*TASK PROMPT*.
An exact copy of every line from the one holding "You are a computer-use" to the end of the entries below is required; leave the pictures out.

*SOURCE RECORDS*.

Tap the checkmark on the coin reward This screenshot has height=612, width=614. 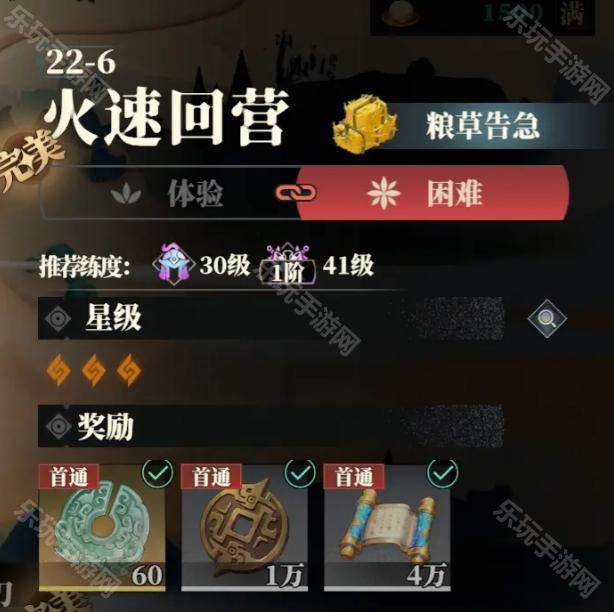tap(300, 473)
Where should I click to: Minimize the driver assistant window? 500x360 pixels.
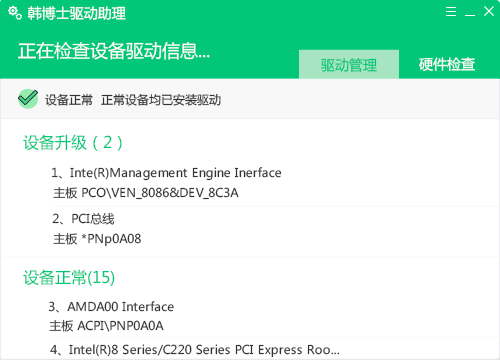coord(470,15)
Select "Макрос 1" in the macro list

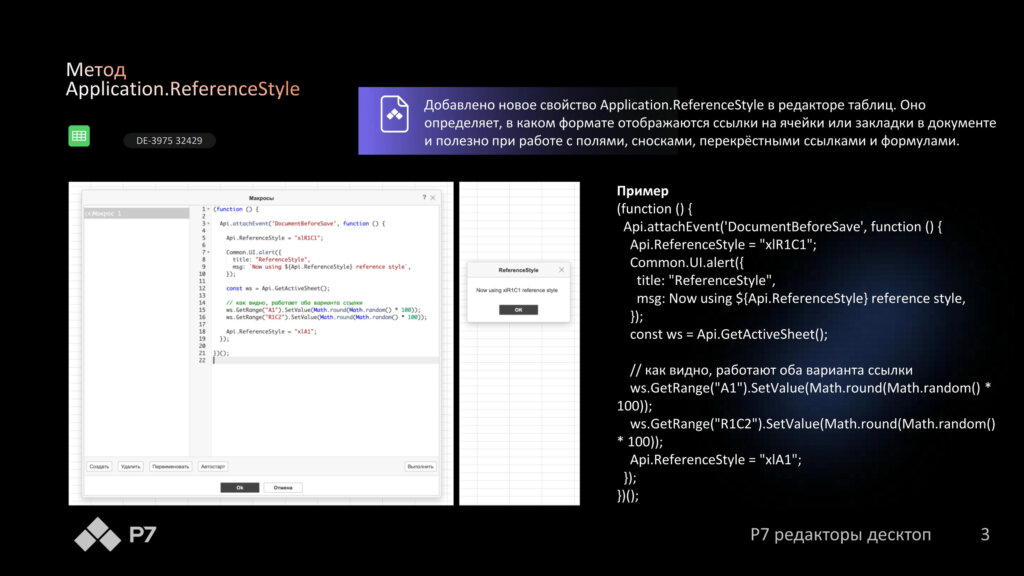(136, 214)
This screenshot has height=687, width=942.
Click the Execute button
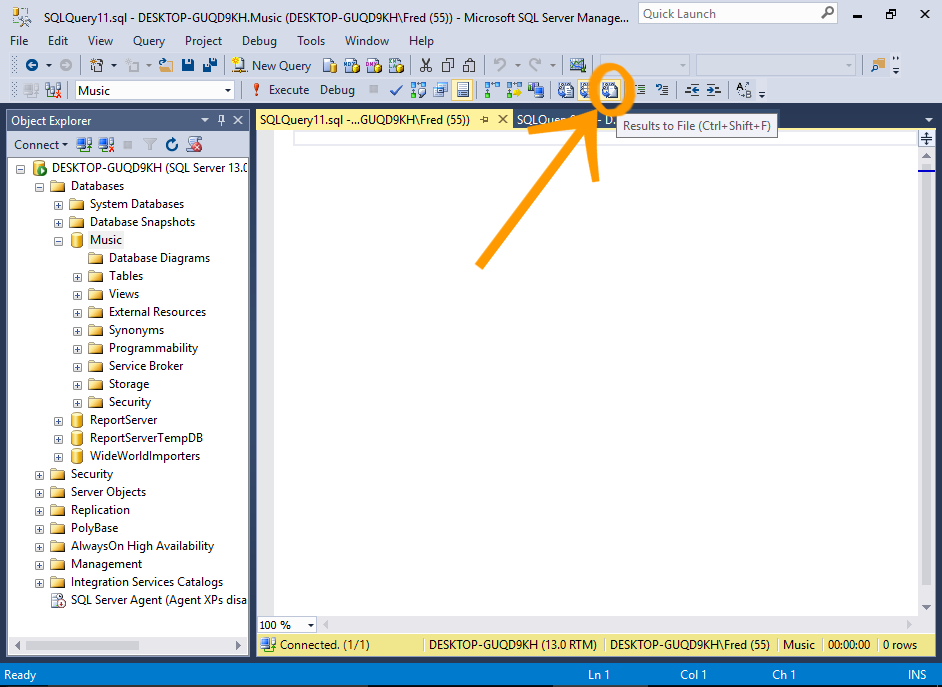(x=280, y=90)
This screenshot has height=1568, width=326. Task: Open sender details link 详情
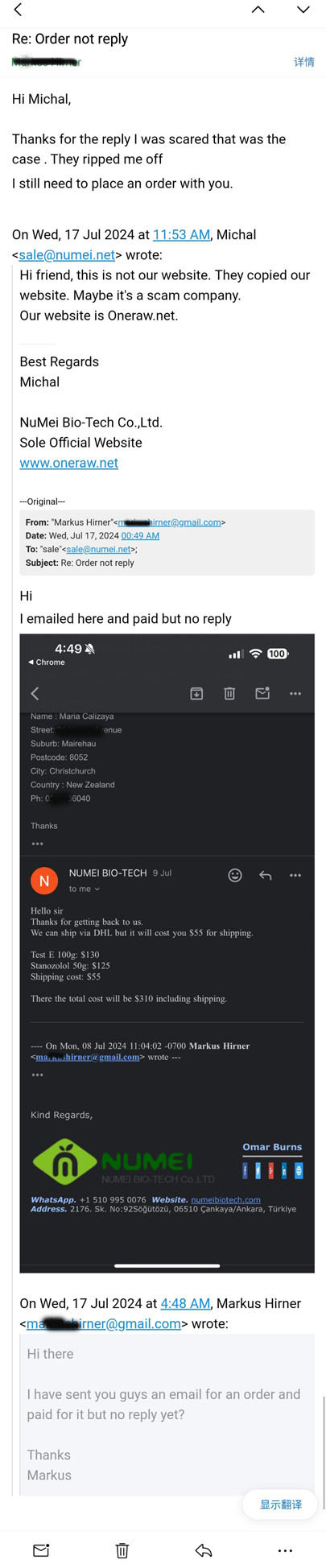[303, 62]
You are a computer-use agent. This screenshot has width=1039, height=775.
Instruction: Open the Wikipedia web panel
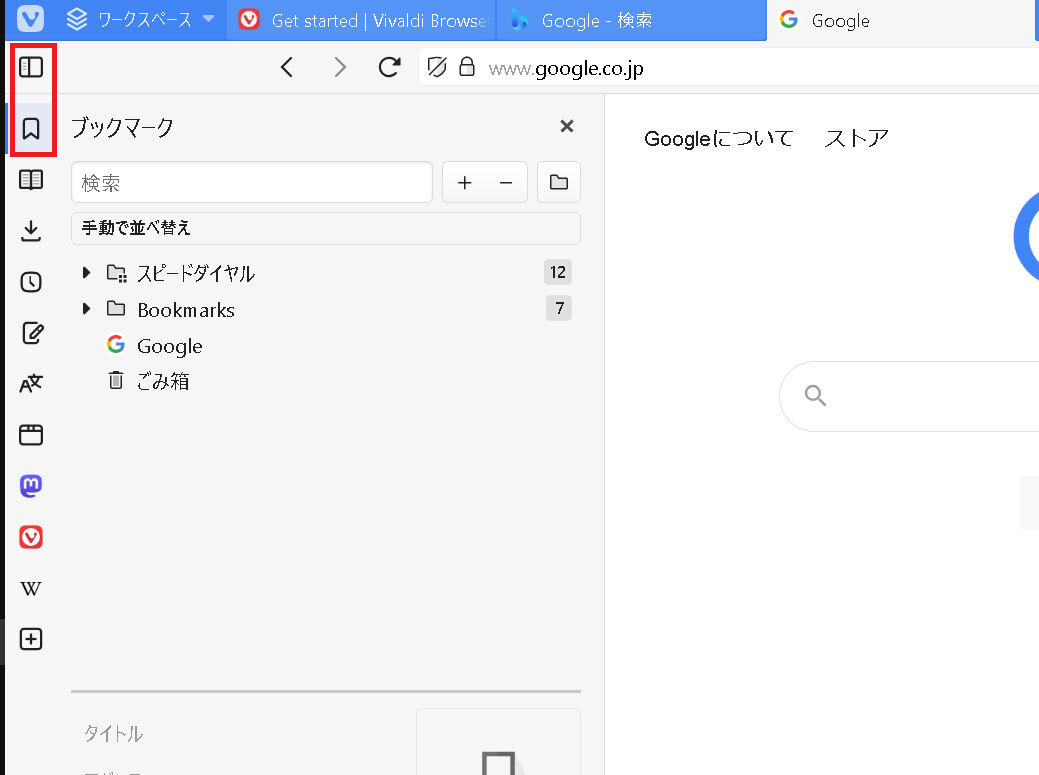(31, 588)
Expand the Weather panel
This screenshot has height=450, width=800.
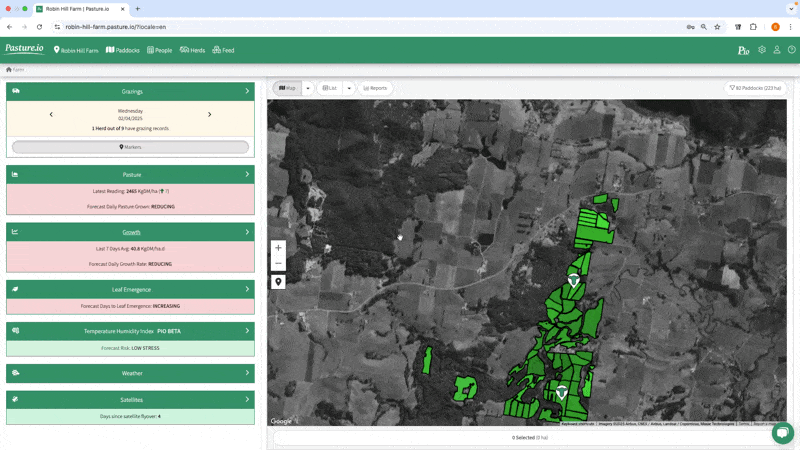tap(130, 373)
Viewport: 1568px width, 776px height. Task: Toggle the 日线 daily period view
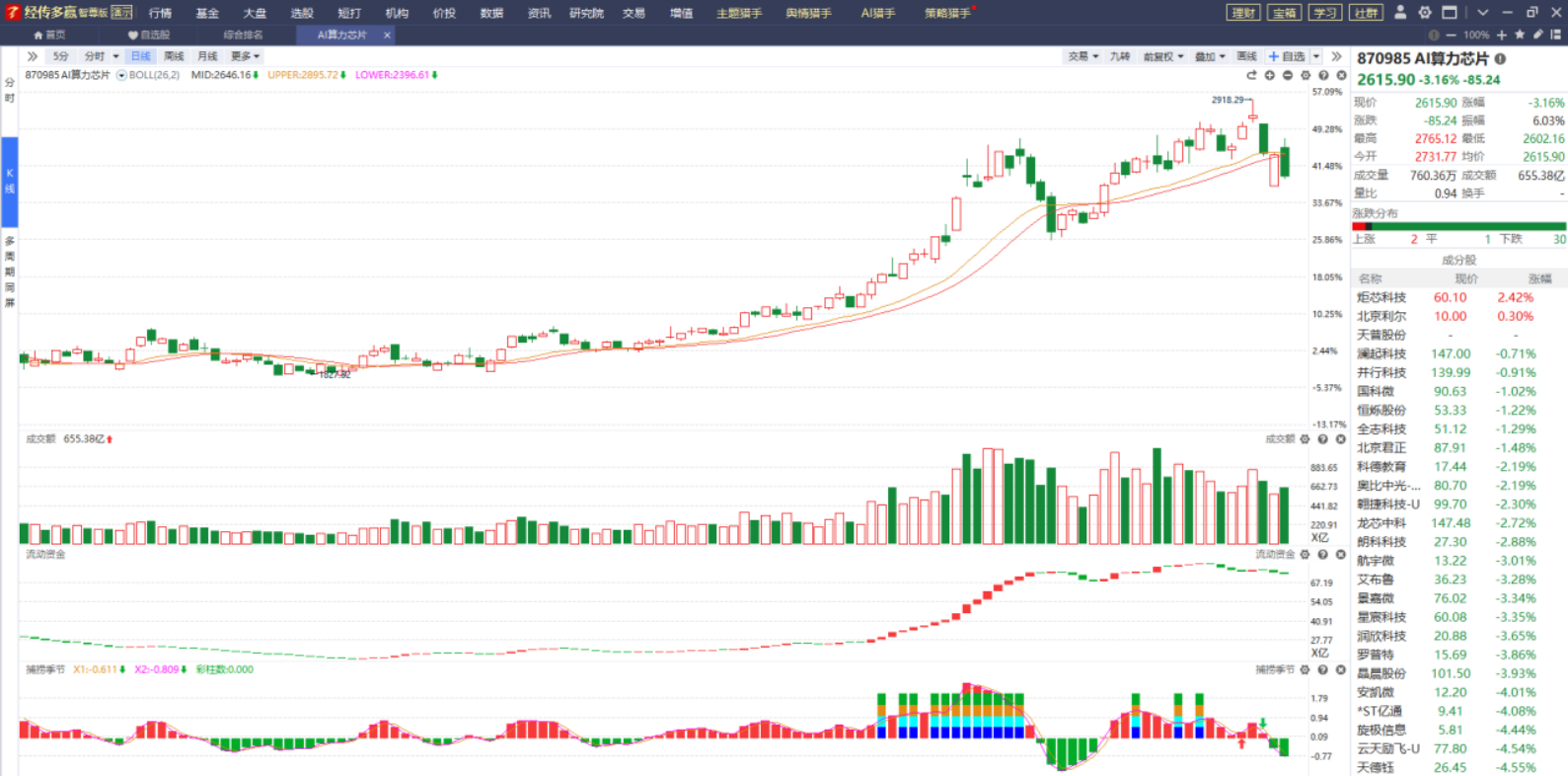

*EXERCISE OUTPUT*.
You are a computer-use agent. This screenshot has width=1039, height=775.
Instruction: Open the Wikipedia web panel
(31, 588)
Expand the Weather panel
This screenshot has height=450, width=800.
tap(130, 373)
Viewport: 1568px width, 776px height. Task: Toggle the 日线 daily period view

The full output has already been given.